- **Textauszug**
Würde man zugunsten des Klägers wiederum die Zahlen des Jahres 2004 außer Betracht lassen, so ergäben sich durchschnittlich 48,6 Unfälle für die Zeit vom 01. Januar 2000 bis zum 31. Dezember 2005 pro Jahr und demgegenüber durchschnittlich 36,5 pro Jahr für den Zeitraum vom 01. Januar 2005 bis zum 31. Dezember 2006. Dies entspricht einem Rückgang von 25%. Die insgesamt gänzlich andere Bewertung des Klägers beruht darauf, dass er einen Vergleich zwischen den Unfallzahlen des Jahres 2003 mit den Zahlen der Jahre 2005 und 2006 anstellt, mithin allein mit der für ihn günstigsten Unfallzahl des Jahres 2003 operiert. Diese Aufbereitung des von dem Beklagten vorgelegten Zahlenmaterials hält die Kammer für unrichtig.
Welche anderen Umstände als das hier streitige Überholverbot für den Rückgang der Unfallzahlen verantwortlich sein könnten, ist nicht ersichtlich, zumal die Anzahl der Verkehrsunfälle auf dem Verkehrsabschnitt zwischen den Anschlussstellen Wildeshausen-West und Ahlhorner Heide in Fahrtrichtung Osnabrück bis zum Beginn des Überholverbotes in/aus Fahrtrichtung Osnabrück, relativ konstant geblieben sind. Lediglich das Jahr 2006 hatte einen erheblichen Unfallrückgang zu verzeichnen ( s. Statistik auf S. 8 des Schriftsatzes des Beklagten vom 10. Mai 2007). Der Kläger hat in der mündlichen Verhandlung darauf hingewiesen, dass die von dem Beklagten vorgelegten Statistiken lediglich den allgemeinen Trend allgemein sinkender Unfallzahlen widerspiegelten und sich die Kausalität der streitigen Verkehrsanordnung für den Unfallrückgang aus den Statistiken nicht belegen lasse. Dem folgt die Kammer nicht. Denn neben den vorgenannten Ausführungen ist weder dem Kläger noch dem Gericht bekannt, ob und in welchem Umfang verkehrsregelnde Anordnungen zu dem vom Kläger behaupteten Rückgang von Verkehrsunfällen geführt haben.

- **Gezeigte Einträge**
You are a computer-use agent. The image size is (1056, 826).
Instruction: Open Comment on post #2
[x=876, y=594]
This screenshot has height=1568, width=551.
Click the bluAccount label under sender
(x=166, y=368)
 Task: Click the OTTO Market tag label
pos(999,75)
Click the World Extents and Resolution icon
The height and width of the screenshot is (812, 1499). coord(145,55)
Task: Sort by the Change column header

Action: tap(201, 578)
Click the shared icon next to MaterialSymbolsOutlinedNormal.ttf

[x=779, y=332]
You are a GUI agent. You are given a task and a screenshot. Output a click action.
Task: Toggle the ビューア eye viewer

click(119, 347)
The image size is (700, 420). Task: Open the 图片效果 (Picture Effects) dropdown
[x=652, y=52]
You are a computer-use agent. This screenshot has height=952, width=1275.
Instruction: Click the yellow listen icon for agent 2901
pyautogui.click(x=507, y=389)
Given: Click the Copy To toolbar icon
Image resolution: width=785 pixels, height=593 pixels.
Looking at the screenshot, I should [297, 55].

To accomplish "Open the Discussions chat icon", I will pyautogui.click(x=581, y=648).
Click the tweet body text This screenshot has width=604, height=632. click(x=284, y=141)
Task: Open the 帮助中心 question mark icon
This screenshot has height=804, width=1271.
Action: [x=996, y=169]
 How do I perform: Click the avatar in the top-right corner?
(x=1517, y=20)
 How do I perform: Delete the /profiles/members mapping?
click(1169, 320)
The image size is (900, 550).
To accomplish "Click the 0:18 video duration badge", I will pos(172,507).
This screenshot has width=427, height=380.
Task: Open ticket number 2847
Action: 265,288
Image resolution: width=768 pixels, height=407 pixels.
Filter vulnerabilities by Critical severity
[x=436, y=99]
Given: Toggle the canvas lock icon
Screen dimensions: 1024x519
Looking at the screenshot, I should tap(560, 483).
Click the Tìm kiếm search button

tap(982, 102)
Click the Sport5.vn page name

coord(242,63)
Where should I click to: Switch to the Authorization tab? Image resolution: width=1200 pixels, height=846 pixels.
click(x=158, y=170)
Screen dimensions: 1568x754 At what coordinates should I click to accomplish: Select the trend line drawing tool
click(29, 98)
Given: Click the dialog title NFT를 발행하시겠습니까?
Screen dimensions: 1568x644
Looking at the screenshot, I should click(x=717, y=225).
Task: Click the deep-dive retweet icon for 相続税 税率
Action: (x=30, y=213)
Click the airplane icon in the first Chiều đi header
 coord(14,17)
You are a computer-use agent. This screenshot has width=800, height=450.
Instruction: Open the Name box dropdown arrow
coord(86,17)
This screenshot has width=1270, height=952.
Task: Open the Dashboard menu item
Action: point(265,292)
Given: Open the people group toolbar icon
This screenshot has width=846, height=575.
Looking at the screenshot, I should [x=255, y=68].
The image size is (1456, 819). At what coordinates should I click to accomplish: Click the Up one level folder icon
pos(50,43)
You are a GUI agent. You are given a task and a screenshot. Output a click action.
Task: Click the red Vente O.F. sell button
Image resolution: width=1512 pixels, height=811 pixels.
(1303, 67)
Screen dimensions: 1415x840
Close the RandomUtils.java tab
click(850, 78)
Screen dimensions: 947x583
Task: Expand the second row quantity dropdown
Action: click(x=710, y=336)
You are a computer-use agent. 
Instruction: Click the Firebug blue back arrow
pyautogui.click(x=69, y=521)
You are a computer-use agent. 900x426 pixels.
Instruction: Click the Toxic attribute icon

- **Aufgabenstellung**
A - Beantworte anhand des Textauszugs die folgenden Fragen:
(i) Mit der Unfallzahl welchen Jahres operiert der Kläger laut Textauszug allein?
(ii) Zwischen welchen beiden Anschlussstellen liegt der genannte Verkehrsabschnitt?
(iii) Von welchem Datum ist der Schriftsatz des Beklagten, auf dessen S. 8 sich die Statistik befindet?
B - Extrahiere aus dem Textauszug wortgetreu den Abschnitt von „Würde man zugunsten“ bis einschließlich „Kammer für unrichtig.“.

- **Antworten**
A -
(i) 2003
(ii) Wildeshausen-West und Ahlhorner Heide
(iii) 10. Mai 2007

B -
Würde man zugunsten des Klägers wiederum die Zahlen des Jahres 2004 außer Betracht lassen, so ergäben sich durchschnittlich 48,6 Unfälle für die Zeit vom 01. Januar 2000 bis zum 31. Dezember 2005 pro Jahr und demgegenüber durchschnittlich 36,5 pro Jahr für den Zeitraum vom 01. Januar 2005 bis zum 31. Dezember 2006. Dies entspricht einem Rückgang von 25%. Die insgesamt gänzlich andere Bewertung des Klägers beruht darauf, dass er einen Vergleich zwischen den Unfallzahlen des Jahres 2003 mit den Zahlen der Jahre 2005 und 2006 anstellt, mithin allein mit der für ihn günstigsten Unfallzahl des Jahres 2003 operiert. Diese Aufbereitung des von dem Beklagten vorgelegten Zahlenmaterials hält die Kammer für unrichtig.